Bitcoin was a phenomenal innovation. For the first time individuals could hold an asset without counterparty risk and transfer it to anyone else on the network quickly and privately, if desired. It had some flaws, which include a high cost of maintaining the network and the disassociation of control of the network (given to miners) and ownership of its assets (Bitcoin holders). Peercoin improved upon Bitcoin by dramatically reducing the cost of network maintenance and giving control of the network to the owners of network assets.
Both of these networks contain a critical flaw which Nu resolves. These networks permit the purchase of scarce units used in the networks which function much like shares. If the value of the network rises, the value of these "shares" rise. This dynamic has been critical to the success of these networks as it allows anyone to purchase a stake and benefit from promoting the network. These networks have simultaneously been promoted as currencies but have not functioned well as such. Currencies must have a stable value to be effective, while Peercoin and Bitcoin have exhibited exceptional volatility. Many argue volatility will end with the high liquidity that will accompany widespread adoption. While volatility will decrease with greater adoption, it is unlikely volatility will ever be less than occurs with large cap stocks such as Google or Microsoft. This is still an unacceptable level of volatility for a currency. Let us suppose I am wrong and that volatility will be eliminated in these networks. In that case they would serve well as currencies but poorly as shares, because they would not appreciate, nor give dividends. This would likely cause a selloff of these "shares", thereby introducing volatility once again.
The critical flaw is that Peercoin and Bitcoin use the same fungible unit for share and currency functions. Shares must have the capacity to appreciate and reflect changes in the perceived value of the network while currency must remain stable regardless to be effective. It is impossible to accommodate these diverse pricing needs in a single unit.
Now, I would like to get it straight: do we still want to pursue the original vision, right?
What Jordan is proposing is to test "NuBits as a tool for traders to exit illiquid market" to reach the "NuBits as a digital currency for the internet" outlined in the whitepaper. Am I correct?
The first step, and we agree, is proving our capability to maintain the peg, and we are doing it right now.
Following steps may or may not be the one proposed here by Jordan. We have already seen other proposals: one is attacking the landing market, right?. And betting. And tipping. and wages. and spam control, and merchants and inflation and bankings and the moon.

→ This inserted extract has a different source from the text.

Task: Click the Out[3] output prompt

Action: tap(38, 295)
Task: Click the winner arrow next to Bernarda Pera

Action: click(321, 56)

Are we really sure we want to spend so much time and energy in pursuing this change of strategy? Is it worth, especially when compared with alternative? Do we have a clear sign of the market asking for it (because thats what generally triggers pivots) ? Did we consider all the alternatives in a in depth comparative analysis (not that I know of)?
I hope do you see my point here.
Egoistically I could just shut my mouth and execute : the proposed approach to liquidity brings technical challenges which are exciting and will guarantee I will be busy with innovative stuff for a long while.
I want to make sure it is done properly. Does that sounds reasonable?